6Cultivate Self-Efficacy for Personal and Organizational Effectiveness

ALBERT BANDURA

Department of Psychology, Stanford University

EDITORS' NOTE

Albert Bandura died at his home in Stanford on July 26, 2021, from congestive heart failure, at the age of 95. We are indebted to him for his profound impact on organizational sciences.

Human behavior is extensively motivated and regulated through the exercise of self-influence. Among the mechanisms of self-influence, none is more focal or pervading than belief in one's personal efficacy.
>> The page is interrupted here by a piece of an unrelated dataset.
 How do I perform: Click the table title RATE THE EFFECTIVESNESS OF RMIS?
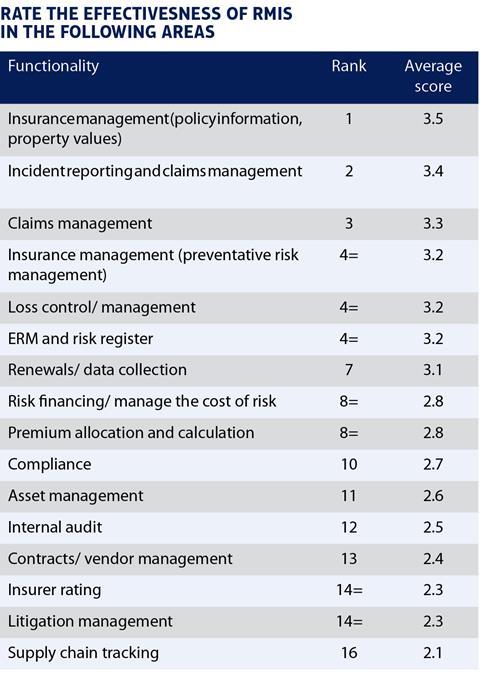(146, 14)
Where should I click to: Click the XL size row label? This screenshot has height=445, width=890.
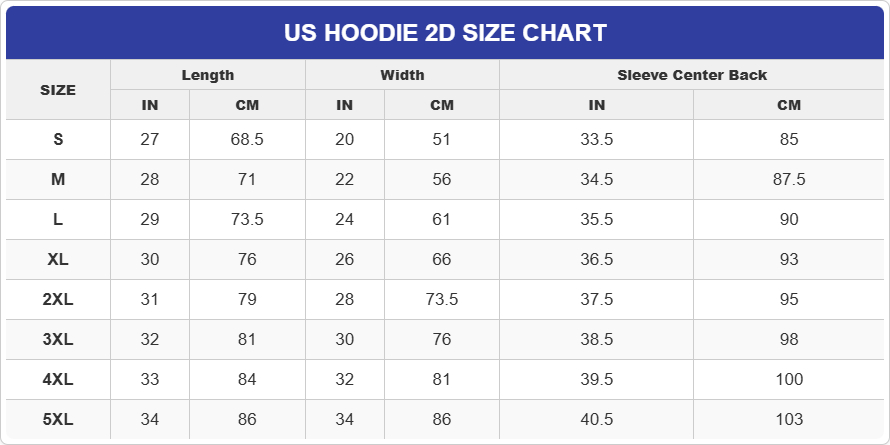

Unless people believe that they can produce desired effects and forestall undesired ones by their actions, they have little incentive to act or to persevere in the face of difficulties. Whatever other factors may serve as guides and motivators, they are rooted in the core belief that one has to power to produce desired results. That belief in one's capabilities is a vital personal resource is amply documented by meta-analyses of findings from diverse spheres of functioning (Holden, 1991; Holden, Moncher, Schinke, and Barker, 1990; Multon, Brown, and Lent, 1991; Stajkovic and Lee, 2001; Stajkovic and Luthans, 1998). Perceived self-efficacy is founded on the agentic perspective of social cognitive theory (Bandura1997, 2006, 2008a). To be an agent is to influence intentionally one's functioning and life conditions. In this view, people are contributors to their life circumstances not just products of them.

CORE FUNCTIONAL PROPERTIES OF PERCEIVED SELF-EFFICACY ...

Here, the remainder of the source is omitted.